For \(\chi _{c1}(4274)\rightarrow D^+ D^{*-}\), we assume that the partial decay width is around 10 MeV, and obtain \(|g_{\chi _{c1}D{\bar{D}}^*}|\simeq 2.3 \) GeV. For \(D_{s}^{*}(2700)\rightarrow D K\), the coupling constant \(g_{D_{sJ}DK}\) is estimated to be 10.6 in Ref. [21] using the heavy quark effective theory. For \(D^{*-} K^{*+} \rightarrow D^- K^+\), we assume that the interaction is dominated by the one-pion exchange and roughly estimate that \(C_a=g_{D^*D\pi }g_{K^*K\pi }\), with \(g_{D^*D\pi }\simeq 17.9\) and \(g_{K^*K\pi }\simeq 4.6\) determined from the experiments [22]. For \({\bar{D}}_{1}^{0} K^{0} \rightarrow D^- K^+\), we employ the heavy meson chiral lagrangian introduced in Eq. (76) of Ref. [23]. The coupling \(C_b\) then takes the form \(C_b=\frac{\sqrt{6}}{3 f_\pi ^2}\zeta _1 \sqrt{m_{D_1}m_D}\) with the pion decay constant \(f_\pi =132\) MeV. The parameter \(\zeta _1\) has not been determined yet, and we assume that it has the same value as \(\zeta \). Reference [23] gives \(\zeta =0.1\). For the other \(\chi _{c1}\)- and \(D_{sJ}\)-loops, we take the pertinent coupling constants to be the same as those of \(\chi _{c1}(4274)\)-loop and \(D_{s}^{*}(2700)\)-loop, respectively.

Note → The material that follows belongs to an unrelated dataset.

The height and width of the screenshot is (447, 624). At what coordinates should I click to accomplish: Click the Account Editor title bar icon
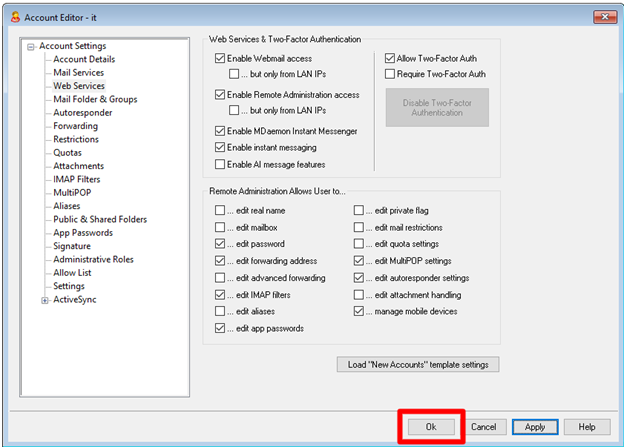click(x=12, y=14)
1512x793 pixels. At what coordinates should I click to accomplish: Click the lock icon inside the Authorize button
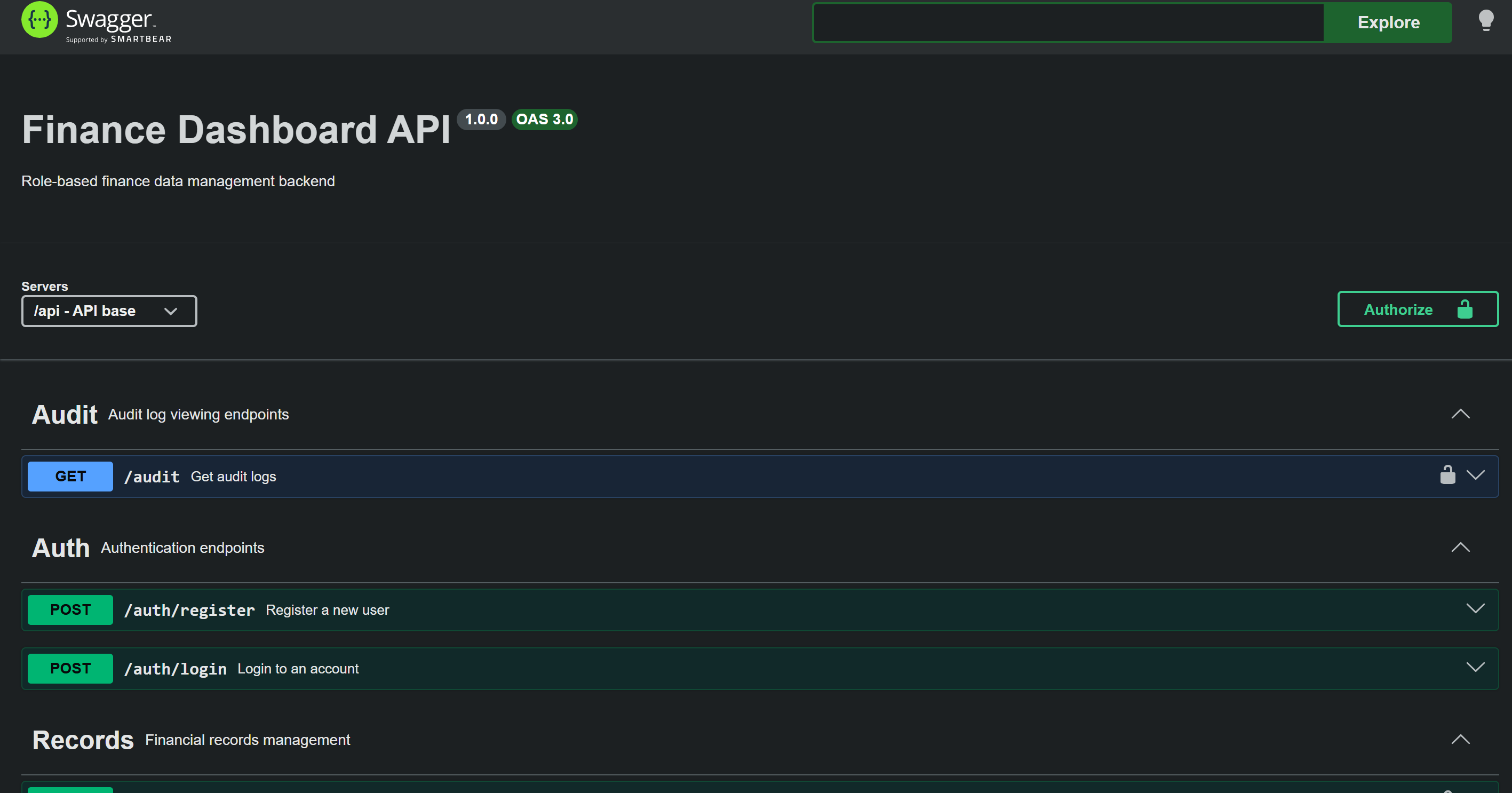pos(1465,310)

Being lacks of the experimental data, it is worth to mention that the above estimations concerning the coupling constants are rather preliminary and large uncertainties will be involved. Although some couplings of the rescattering processes are not well determined yet, in this work we mainly focus on the line-shape of the invariant mass distribution curves, which are independent on the values of these coupling constants.

Fig. 2

Invariant mass distribution of \(D^- K^+\) via the rescattering processes in Fig. 1a. The mass and width of intermediate state \(\chi _{c1}\) are taken to be those of \(\chi _{c1}(4274)\) (solid line), \(\chi _{c1}(4140)\) (dotted line), and \(\chi _{c1}(3872)\) (dashed line) given by PDG [19], separately. The width of intermediate state \(K^{*+}\) is set to be a 0 MeV and b 50 MeV, respectively. The bands are obtained by taking into account uncertainties of the mass and width of intermediate particles

The theoretical results of the \(D^- K^+\) invariant mass distributions via the rescattering processes of Fig. 1a, b are displayed in Figs. 2 and 3, respectively. If we ignore the \(K^*\) width, it can be seen in Fig. 2a there is a sharp peak when the mass of \(\chi _{c1}\) is taken to be \(m_{\chi _{c1}(4274)}\). This is because \(m_{\chi _{c1}(4274)}\) is in the vicinity of the kinematic region where the TS can be present on the physical boundary. When \(m_{\chi _{c1}}\) becomes smaller, the TS goes further away from the physical boundary, then its influence becomes insignificant and the relevant peak turns to be broader. If we take into account the \(K^*\) width effect, all of the three curves are smoothed to some extent, as illustrated in Fig. 2b. But the solid line is still comparable with the experimental distribution curve.

Fig. 3

Invariant mass distribution of \(D^- K^+\) via the rescattering processes in Fig. 1b. The mass and width of intermediate state \(D_{sJ}\) are taken to be those of \(D_{s1}^{*}(2700)\) (solid line) and \(D_{s1}^{*}(2860)\) (dotted line) given by PDG [19], separately. The width of intermediate state \({\bar{D}}_1(2420)^0\) is set to be (a) 0 MeV and (b) 32 MeV, respectively. The bands are obtained by taking into account uncertainties of the mass and width of intermediate particles

The \({\bar{D}}_1(2420)\) is relatively narrower compared with \(K^*\), therefore the influence of \({\bar{D}}_1\) width on the line-shape is not quite large, as can be seen from Fig. 3a, b. When the mass of \(D_{sJ}\) is taken to be \(m_{D_{s1}^*(2700)}\), a narrow peak around \({\bar{D}}_1 K\) threshold is obtained, as illustrated with the solid curves in Fig. 3. We input the center value of \(m_{D_{s1}^*(2860)}\) given by PDG, i.e. 2859 MeV, in calculating the dotted curves. Although this mass is just slightly above the kinematic region where the TS can be present on the physical boundary, the mass of \(D_{s1}^*(2860)\) is as large as 159 MeV, and this broad width leads to a broad bump in \(D^-K^+\) spectrum.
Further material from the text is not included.